Tableau 1 : Personnes menacées de pauvreté (sous 60% du revenu médian) ne pouvant s’offrir de vacances
État membre | Pourcentage | Nombre réel |
Belgique | 56,7 | 720,090 |
Bulgarie | 71,6 | 972.328 |
Tchéquie | 56,6 | 486.194 |
Danemark | 31,7 | 187.981 |
Allemagne | 41,1 | 4.373.862 |
Estonie | 42,9 | 102.102 |
Irlande | 59,7 | 292.530 |
Grèce | 88.9 | 1.378.839 |
Espagne | 62,8 | 4.774.684 |
France | 57,2 | 3.664.232 |
Croatie | 84,7 | 524.293 |
Italie | 71,2 | 7.095.792 |
Chypre | 79,2, | 81.576 |
Lettonie | 50,7 | 197,223 |
Lituanie | 64,8 | 305.856 |
Luxembourg | 30,8 | 24.332 |
Hongrie | 72,8 | 754.936 |
Malte | 54,9 | 36.782 |
Pays-Bas | 41,1 | 775.146 |
Autriche | 34,6 | 331.122 |
Pologne | 63,4 | 3.115.476 |
Portugal | 72,6 | 1.094.082 |
Roumanie | 86,8 | 3.077.928 |
Slovénie | 48,0 | 104.160 |
Slovaquie | 76,1 | 360.713 |
Finlande | 30,0 | 167.000 |
Suède | 32,3 | 422.806 |
UE27 | 59,5 | 35,422,765 |
Source : Analyse de la CES des données d’Eurostat.

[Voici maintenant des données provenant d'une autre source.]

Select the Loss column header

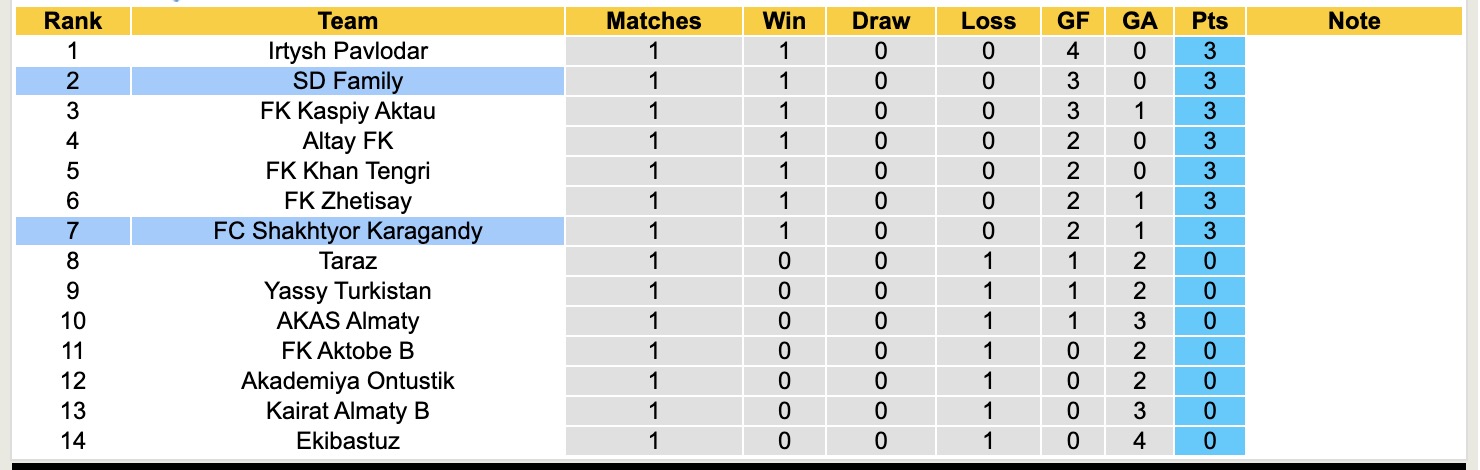pos(988,21)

Tableau 2 : Inégalités en matière de vacances dans l’UE
Groupe 1 : Personnes dont le revenu est inférieur à 60% du revenu médian (seuil de risque de pauvreté)

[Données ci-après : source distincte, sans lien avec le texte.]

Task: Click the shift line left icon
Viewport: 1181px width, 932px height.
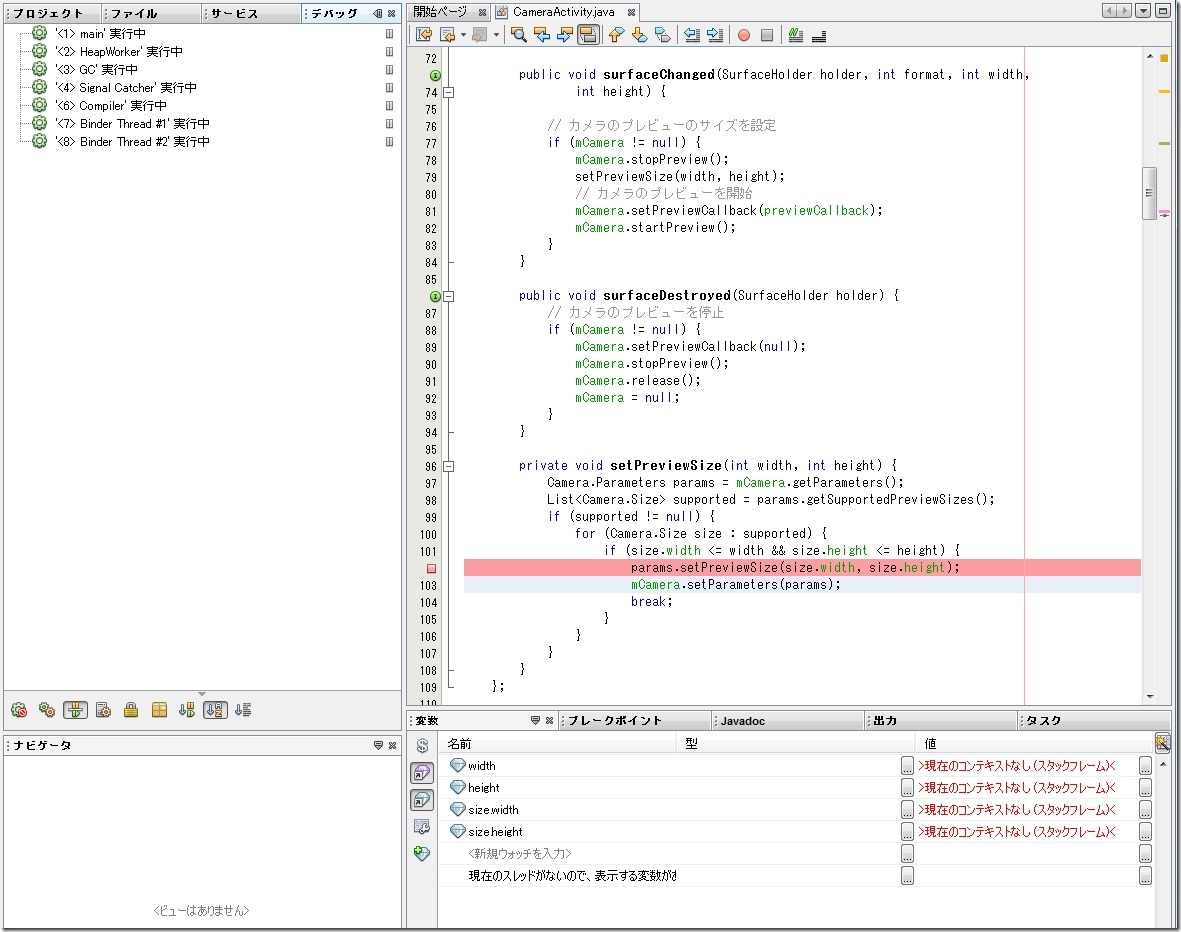Action: (x=691, y=35)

Groupe 2 : Personnes dont le revenu est supérieur à 60% du revenu médian
État membre | Ecart 2010 entre groupe 1 et groupe 2 (en pp) | Ecart 2019/2020 entre groupe 1 et groupe 2 (en pp) | Différence d’écart entre 2010 et 2019/2020 (en pp) |
Allemagne | 45,8 | 33,2 | - 12,6 |
Autriche | 29,1 | 25,4 | - 3,7 |
Belgique | 43,8 | 41,0 | -2,8 |
Bulgarie | 43,1 | 42,4 | - 0,7 |
Chypre | 32,4 | 39,9 | + 7,5 |
Croatie | 29,4 | 43,2 | + 13,8 |
Danemark | 14,7 | 22,0 | + 7,3 |
Espagne | 35,8 | 37,0 | + 1,7 |
Estonie | 36,2 | 25,1 | - 11,1 |
Finlande | 24,3 | 19,8 | - 4,5 |
France | 38,8 | 40,4 | + 1,6 |
Grèce | 46,5 | 43,0 | - 3,5 |
Hongrie | 30,8 | 38,7 | + 7,9 |
Irlande | 38,4 | 33,7 | - 4,7 |
Italie | 38,0 | 36,7 | - 1,3 |
Lettonie | 26,8 | 29,8 | + 3 |
Lituanie | 24,2 | 32,5 | + 8,3 |
Luxembourg | 34,4 | 25,1 | - 9,3 |
Malte | 28,6 | 29,0 | + 0,4 |
Pays-Bas | 25,4 | 32,1 | + 6,7 |
Pologne | 34,5 | 35,5 | +1 |
Portugal | 32,2 | 39,4 | + 7,2 |
Roumanie | 23,0 | 40,1 | +17,1 |
Slovaquie | 30,1 | 44,1 | + 14 |
Slovénie | 39,1 | 33,7 | - 5,4 |
Suède | 25,2 | 26,9 | + 1,7 |
Tchéquie | 40,9 | 41,1 | + 0,2 |
UE27 | 38,8 | 37,7 | - 1,1 |
Source : Analyse de la CES des données Eurostat.